SMS Signature Overview
Maybe you’ve seen them before. Every single text message you get from one of your friends ends with “<3 Stacee” or “Hugs&Kisses”. It’s called a text messages signature. They are just like email signatures; users setup their phones to automatically insert a message at the end of every text message. This can be your name, a short phrase, or anything else you like, and are very common on newer phone models.
For example, I could setup my phone so that every message I send ends with “-=Ben=-” so people know it’s from me: “I’ll meet you at the coffee shop at 3pm -=Ben=-” If you’ve seen these before, you know exactly what I’m talking about.
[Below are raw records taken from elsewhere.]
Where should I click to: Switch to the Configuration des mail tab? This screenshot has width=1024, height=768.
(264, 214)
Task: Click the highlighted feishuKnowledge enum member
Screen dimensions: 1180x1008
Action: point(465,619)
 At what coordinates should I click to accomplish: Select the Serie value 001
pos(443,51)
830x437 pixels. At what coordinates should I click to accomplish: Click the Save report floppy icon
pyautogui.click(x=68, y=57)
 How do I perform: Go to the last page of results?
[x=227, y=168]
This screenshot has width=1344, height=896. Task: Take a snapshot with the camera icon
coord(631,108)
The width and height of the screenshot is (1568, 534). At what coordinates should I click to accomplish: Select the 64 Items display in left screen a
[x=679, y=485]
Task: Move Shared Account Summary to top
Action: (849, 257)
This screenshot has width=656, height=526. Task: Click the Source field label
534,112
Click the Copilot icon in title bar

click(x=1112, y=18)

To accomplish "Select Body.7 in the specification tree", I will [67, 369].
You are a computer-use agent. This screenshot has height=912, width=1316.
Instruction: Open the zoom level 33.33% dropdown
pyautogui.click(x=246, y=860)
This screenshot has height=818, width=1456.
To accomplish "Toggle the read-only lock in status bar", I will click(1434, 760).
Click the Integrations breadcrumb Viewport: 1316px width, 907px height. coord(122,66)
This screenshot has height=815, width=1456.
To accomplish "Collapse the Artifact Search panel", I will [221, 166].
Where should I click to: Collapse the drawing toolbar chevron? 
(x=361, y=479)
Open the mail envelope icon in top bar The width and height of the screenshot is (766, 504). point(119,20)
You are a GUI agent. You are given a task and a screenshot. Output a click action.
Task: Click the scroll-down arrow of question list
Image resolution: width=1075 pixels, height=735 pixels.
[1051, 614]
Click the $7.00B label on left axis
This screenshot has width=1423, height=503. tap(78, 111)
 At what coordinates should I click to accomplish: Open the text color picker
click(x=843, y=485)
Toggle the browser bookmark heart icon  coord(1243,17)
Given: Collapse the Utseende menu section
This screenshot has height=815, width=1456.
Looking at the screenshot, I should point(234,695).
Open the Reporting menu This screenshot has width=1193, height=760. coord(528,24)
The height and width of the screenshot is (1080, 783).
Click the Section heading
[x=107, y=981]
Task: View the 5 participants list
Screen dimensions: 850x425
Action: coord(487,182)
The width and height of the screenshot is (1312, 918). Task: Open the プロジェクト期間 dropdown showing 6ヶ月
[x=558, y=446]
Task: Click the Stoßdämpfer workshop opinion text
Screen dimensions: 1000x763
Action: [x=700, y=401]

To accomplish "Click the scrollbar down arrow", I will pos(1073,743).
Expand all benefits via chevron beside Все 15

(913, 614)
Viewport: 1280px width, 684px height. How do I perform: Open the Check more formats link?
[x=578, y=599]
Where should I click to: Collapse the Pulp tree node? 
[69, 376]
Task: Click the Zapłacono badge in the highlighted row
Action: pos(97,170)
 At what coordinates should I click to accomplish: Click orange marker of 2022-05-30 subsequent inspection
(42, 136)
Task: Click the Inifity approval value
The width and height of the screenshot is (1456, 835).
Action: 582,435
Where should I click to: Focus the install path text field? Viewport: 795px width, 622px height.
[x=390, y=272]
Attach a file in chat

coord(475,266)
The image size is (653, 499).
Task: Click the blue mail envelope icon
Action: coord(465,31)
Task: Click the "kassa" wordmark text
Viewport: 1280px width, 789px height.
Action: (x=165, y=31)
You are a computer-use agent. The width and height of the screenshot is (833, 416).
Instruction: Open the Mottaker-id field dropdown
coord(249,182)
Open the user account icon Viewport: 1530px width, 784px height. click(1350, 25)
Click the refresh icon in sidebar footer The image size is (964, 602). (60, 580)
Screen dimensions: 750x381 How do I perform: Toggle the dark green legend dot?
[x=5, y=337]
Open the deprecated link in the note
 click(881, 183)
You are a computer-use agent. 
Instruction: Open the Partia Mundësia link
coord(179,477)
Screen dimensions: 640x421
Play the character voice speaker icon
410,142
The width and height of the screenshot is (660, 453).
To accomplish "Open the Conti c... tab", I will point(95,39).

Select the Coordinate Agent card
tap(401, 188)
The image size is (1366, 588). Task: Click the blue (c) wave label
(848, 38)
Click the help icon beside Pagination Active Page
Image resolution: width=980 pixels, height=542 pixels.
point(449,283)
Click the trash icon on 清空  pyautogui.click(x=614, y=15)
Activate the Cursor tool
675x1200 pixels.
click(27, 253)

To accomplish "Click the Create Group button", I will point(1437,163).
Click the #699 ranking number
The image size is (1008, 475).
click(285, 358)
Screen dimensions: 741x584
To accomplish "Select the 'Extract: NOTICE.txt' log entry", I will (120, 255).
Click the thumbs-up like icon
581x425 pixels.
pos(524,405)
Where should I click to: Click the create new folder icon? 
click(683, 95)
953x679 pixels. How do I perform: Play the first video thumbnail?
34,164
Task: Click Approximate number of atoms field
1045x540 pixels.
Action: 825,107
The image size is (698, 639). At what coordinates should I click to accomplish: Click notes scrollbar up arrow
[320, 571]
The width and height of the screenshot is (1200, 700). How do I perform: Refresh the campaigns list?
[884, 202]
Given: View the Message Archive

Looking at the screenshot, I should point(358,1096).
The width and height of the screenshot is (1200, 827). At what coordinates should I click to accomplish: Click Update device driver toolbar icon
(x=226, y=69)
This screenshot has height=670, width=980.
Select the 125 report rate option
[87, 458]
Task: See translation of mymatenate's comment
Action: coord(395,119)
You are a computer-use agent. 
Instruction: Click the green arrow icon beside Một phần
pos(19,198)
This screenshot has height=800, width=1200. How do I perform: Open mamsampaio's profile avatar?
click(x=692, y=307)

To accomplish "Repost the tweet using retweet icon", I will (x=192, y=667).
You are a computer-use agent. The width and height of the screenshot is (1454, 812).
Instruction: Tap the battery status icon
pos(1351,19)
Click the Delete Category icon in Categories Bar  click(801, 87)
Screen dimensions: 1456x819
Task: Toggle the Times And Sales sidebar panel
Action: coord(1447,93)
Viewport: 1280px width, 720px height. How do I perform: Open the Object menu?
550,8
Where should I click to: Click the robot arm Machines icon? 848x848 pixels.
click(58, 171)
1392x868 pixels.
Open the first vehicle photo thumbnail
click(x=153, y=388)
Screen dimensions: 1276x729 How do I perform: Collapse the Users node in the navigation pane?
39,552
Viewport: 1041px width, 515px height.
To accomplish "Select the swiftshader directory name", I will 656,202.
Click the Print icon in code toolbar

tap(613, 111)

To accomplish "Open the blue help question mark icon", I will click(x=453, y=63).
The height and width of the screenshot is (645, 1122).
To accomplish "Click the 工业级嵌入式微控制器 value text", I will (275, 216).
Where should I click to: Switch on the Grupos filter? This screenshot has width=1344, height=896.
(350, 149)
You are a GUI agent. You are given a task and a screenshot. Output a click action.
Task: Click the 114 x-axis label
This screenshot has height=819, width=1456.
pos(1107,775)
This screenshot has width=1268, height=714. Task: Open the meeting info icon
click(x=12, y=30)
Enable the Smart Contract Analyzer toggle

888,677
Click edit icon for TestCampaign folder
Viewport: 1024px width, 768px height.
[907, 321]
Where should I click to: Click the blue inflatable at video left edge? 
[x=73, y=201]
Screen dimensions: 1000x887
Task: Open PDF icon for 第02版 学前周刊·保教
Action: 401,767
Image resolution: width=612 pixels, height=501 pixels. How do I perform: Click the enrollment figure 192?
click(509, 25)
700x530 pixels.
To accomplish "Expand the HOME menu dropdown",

If you haven’t you probably think it’s crazy that someone would fill up part of their precious 160 characters with a signature!
Over the past year, we’ve processed millions of text messages. We’ve seen all sorts of different SMS signatures and unexpected user behavior and we want to share some of our data. Specifically, we wanted to understand how prevalent are SMS signatures and what can do to improve our text message processing algorithms.
First we chose a single keyword that we knew was actively promoted. We then extracted 6,000 unique text messages start started with keyword in the past year. Next we removed all duplicate messages so we only had a single message for each phone. Then we removed multiple different messages for each giving phone; it turns out that people change their signatures more than you think (some change them weekly)! Finally, we manually went through the list and discounted any extraneous messages that were obviously manually typed and clearly not a signature. Ambiguous messages were also removed from the list. This left 5,242 unique text messages to analyze.
(To protect the privacy of our customers and users, we are unable to publish the list of signatures, but we are able to share aggregate results with you.)
- 647 users out of 5,242 had SMS signatures, or 12.34% of users
- The average signature length is 11 characters
- The longest signature was a whopping 91 characters!
- 513 signatures, or 79% of them, had punctuation or other non-alphanumeric characters in them
- 13.8% of all signatures contain a heart <3 and 7.7% contain a smile =)
We were also curious if SMS signatures varied by demographic. We repeated our analysis for a known audience that was significantly older than the average. We do not know (nor could we share) the exact ages of users, so let’s just define the term ‘older’ to mean exclusively adults, as opposed to teenagers or college students. In this case, only 18 out of 414, or 4.3% of adults use SMS signatures, compared with 12.3% above.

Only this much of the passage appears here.